Why does the FreezeRotation constraint still allow the rotation to be modified?
I have a very basic script attached to a cube in my scene.
using UnityEngine;
using System.Collections;
[RequireComponent(typeof(Rigidbody))]
public class NewBehaviourScript : MonoBehaviour
{
Rigidbody rb;
void Awake()
{
rb = GetComponent<Rigidbody>();
rb.useGravity = false;
rb.constraints = RigidbodyConstraints.FreezeAll;
}
void FixedUpdate()
{
Quaternion deltaRotation = Quaternion.Euler(Vector3.up * 20f * Time.fixedDeltaTime);
rb.MoveRotation(rb.rotation * deltaRotation);
Vector3 deltaPosition = transform.TransformDirection(Vector3.up * 20f) * Time.fixedDeltaTime;
rb.MovePosition(rb.position + deltaPosition);
}
}
The cube is visibly rotated each time FixedUpdate
is called, however it's position is not updated until the constraints are removed.
Why does FreezeRotation
allow updates while rotation constraints are enabled, but FreezePosition
really does prevent position updates?
I tried with both direct assignment to rotation and position properties, and using MoveRotation
and MovePosition
methods.
I'm still on day 0 of playing with Unity, so forgive me if there's an obvious explaination. I can't find it!

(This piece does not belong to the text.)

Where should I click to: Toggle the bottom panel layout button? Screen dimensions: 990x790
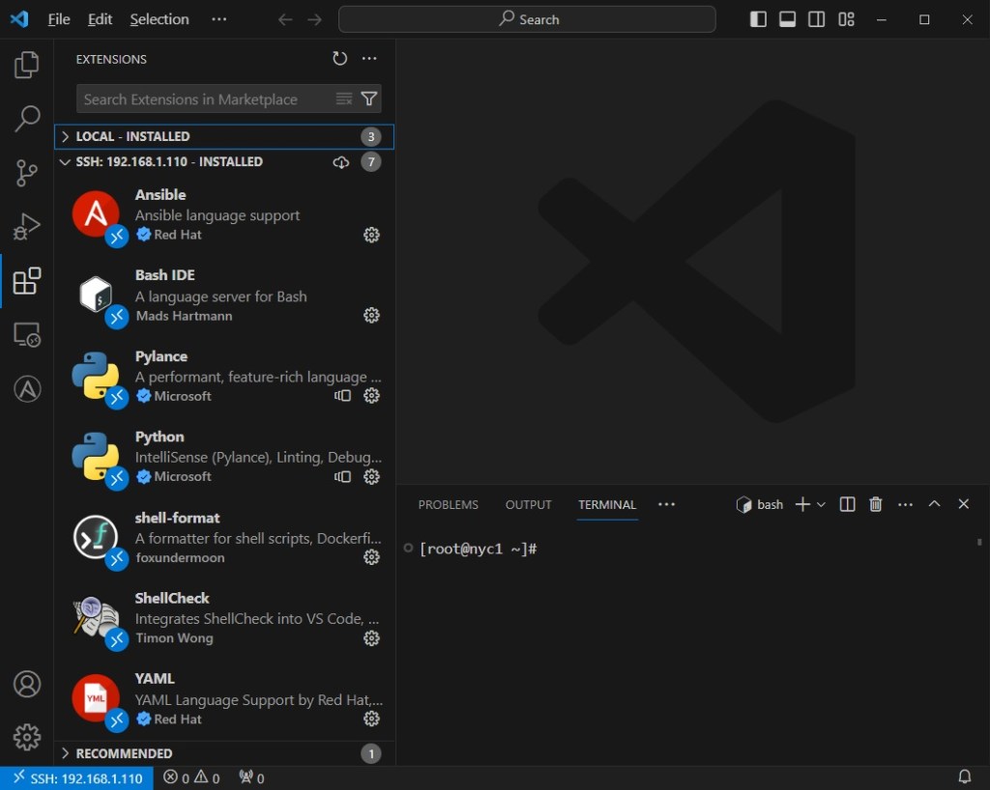pos(788,19)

I'm pretty sure that the Freeze options only concern "behind the scenes" movement and rotation of the RigidBody object, done by the Physics simulation engine. Directly affecting position and rotation ignores such constraints.

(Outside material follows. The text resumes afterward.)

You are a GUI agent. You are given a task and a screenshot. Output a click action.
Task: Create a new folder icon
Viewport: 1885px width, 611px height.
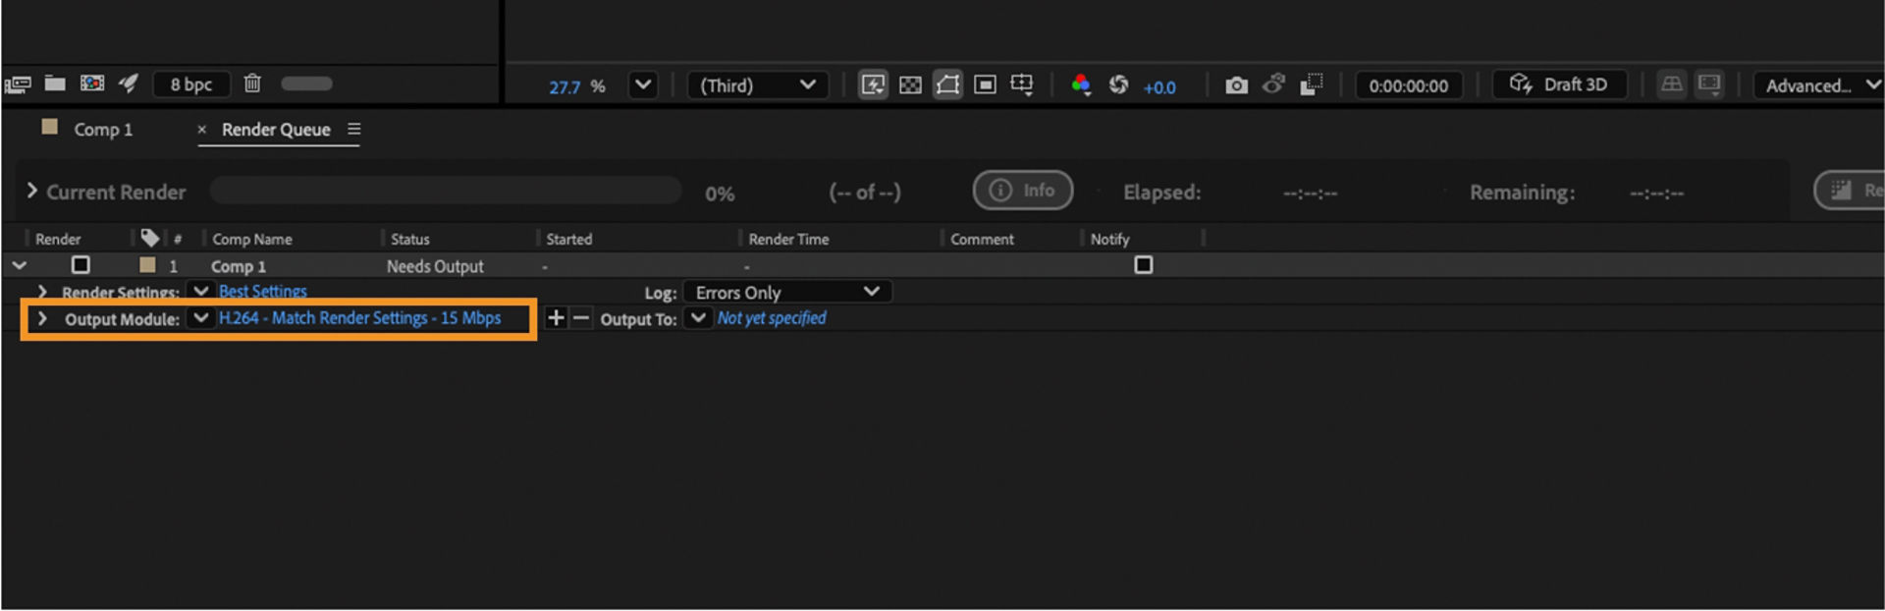pos(55,83)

@Cherno hence the question, it's inconsistent. After freezing everything, the rotation can be directly manipulated but the movement cannot. I just wondered if there was a specific reason why.

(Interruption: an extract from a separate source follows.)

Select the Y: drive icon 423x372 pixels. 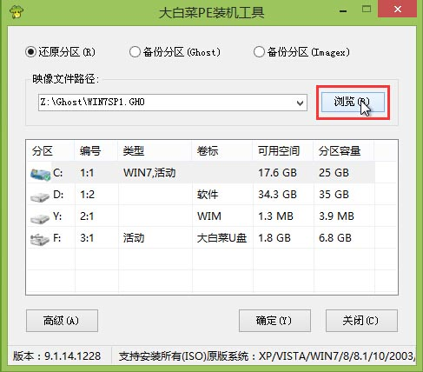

$$anonymous$$ight not be 100% correct, but rotations are stored as Quaternions, position is not. $$anonymous$$aybe that could be the reason
Answer by Owen-Reynolds · May 02, 2016 at 09:30 PM
Because the rule is always if you don't want your script to change something, then write your script that way. You never have or need a special command to lock a script variable. It would seem bizarre to programmers if a Unity command ever did that.
In other words, you need a special command to freeze physics-based rotation. But everyone knows you never need a special command to lock transform.rotation. You can just write if(myNoSpinVar==false) // change rotate here
. Or write a small rotation class with a lock() function you write yourself.
Another way of thinking of it -- what if you need to freeze physics-based rotation, but want to rotate in code? It's better to have freezing only affect physics-based.